Data excerpts

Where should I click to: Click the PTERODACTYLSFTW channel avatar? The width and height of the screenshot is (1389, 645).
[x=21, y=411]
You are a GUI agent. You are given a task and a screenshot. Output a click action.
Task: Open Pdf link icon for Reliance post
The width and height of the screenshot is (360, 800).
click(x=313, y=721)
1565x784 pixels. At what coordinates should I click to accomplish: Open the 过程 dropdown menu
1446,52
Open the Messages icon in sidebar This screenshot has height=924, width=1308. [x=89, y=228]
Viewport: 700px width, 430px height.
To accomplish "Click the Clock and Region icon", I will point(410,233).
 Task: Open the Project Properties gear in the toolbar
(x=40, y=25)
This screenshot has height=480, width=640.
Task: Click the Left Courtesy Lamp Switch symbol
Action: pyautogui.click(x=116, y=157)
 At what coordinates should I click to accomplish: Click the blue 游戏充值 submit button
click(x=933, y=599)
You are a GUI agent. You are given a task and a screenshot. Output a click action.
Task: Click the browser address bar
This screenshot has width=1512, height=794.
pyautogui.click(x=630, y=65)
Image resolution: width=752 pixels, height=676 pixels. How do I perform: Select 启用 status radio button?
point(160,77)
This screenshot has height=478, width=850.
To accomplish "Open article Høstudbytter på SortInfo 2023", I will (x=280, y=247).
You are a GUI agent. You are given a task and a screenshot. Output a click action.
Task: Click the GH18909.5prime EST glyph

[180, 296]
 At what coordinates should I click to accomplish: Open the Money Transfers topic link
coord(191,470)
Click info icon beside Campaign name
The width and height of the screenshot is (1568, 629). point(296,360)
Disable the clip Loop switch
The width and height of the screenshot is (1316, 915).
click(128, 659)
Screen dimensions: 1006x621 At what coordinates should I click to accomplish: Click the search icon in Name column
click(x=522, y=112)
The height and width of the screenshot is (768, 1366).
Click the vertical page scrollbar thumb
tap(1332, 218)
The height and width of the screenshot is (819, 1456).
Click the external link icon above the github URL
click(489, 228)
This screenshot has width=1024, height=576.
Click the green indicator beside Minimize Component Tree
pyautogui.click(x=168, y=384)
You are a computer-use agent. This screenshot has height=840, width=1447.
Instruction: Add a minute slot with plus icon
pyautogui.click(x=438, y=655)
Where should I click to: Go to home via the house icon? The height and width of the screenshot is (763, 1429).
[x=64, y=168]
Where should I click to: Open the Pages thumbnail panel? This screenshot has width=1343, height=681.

→ Exercise description
Each record above has to be retyped exactly, with nothing left out.

→ Reply
Where should I click to: Click the PTERODACTYLSFTW channel avatar? The width and height of the screenshot is (1389, 645).
[x=21, y=411]
You are a GUI agent. You are given a task and a screenshot. Output a click action.
Task: Open Pdf link icon for Reliance post
The width and height of the screenshot is (360, 800).
click(x=313, y=721)
1565x784 pixels. At what coordinates should I click to accomplish: Open the 过程 dropdown menu
1446,52
Open the Messages icon in sidebar This screenshot has height=924, width=1308. [x=89, y=228]
Viewport: 700px width, 430px height.
To accomplish "Click the Clock and Region icon", I will point(410,233).
 Task: Open the Project Properties gear in the toolbar
(x=40, y=25)
This screenshot has height=480, width=640.
Task: Click the Left Courtesy Lamp Switch symbol
Action: pyautogui.click(x=116, y=157)
 At what coordinates should I click to accomplish: Click the blue 游戏充值 submit button
click(x=933, y=599)
You are a GUI agent. You are given a task and a screenshot. Output a click action.
Task: Click the browser address bar
This screenshot has width=1512, height=794.
pyautogui.click(x=630, y=65)
Image resolution: width=752 pixels, height=676 pixels. How do I perform: Select 启用 status radio button?
point(160,77)
This screenshot has height=478, width=850.
To accomplish "Open article Høstudbytter på SortInfo 2023", I will (x=280, y=247).
You are a GUI agent. You are given a task and a screenshot. Output a click action.
Task: Click the GH18909.5prime EST glyph

[180, 296]
 At what coordinates should I click to accomplish: Open the Money Transfers topic link
coord(191,470)
Click info icon beside Campaign name
The width and height of the screenshot is (1568, 629). point(296,360)
Disable the clip Loop switch
The width and height of the screenshot is (1316, 915).
click(128, 659)
Screen dimensions: 1006x621 At what coordinates should I click to accomplish: Click the search icon in Name column
click(x=522, y=112)
The height and width of the screenshot is (768, 1366).
Click the vertical page scrollbar thumb
tap(1332, 218)
The height and width of the screenshot is (819, 1456).
Click the external link icon above the github URL
click(489, 228)
This screenshot has width=1024, height=576.
Click the green indicator beside Minimize Component Tree
pyautogui.click(x=168, y=384)
You are a computer-use agent. This screenshot has height=840, width=1447.
Instruction: Add a minute slot with plus icon
pyautogui.click(x=438, y=655)
Where should I click to: Go to home via the house icon? The height and width of the screenshot is (763, 1429).
[x=64, y=168]
Where should I click to: Open the Pages thumbnail panel? This screenshot has width=1343, height=681.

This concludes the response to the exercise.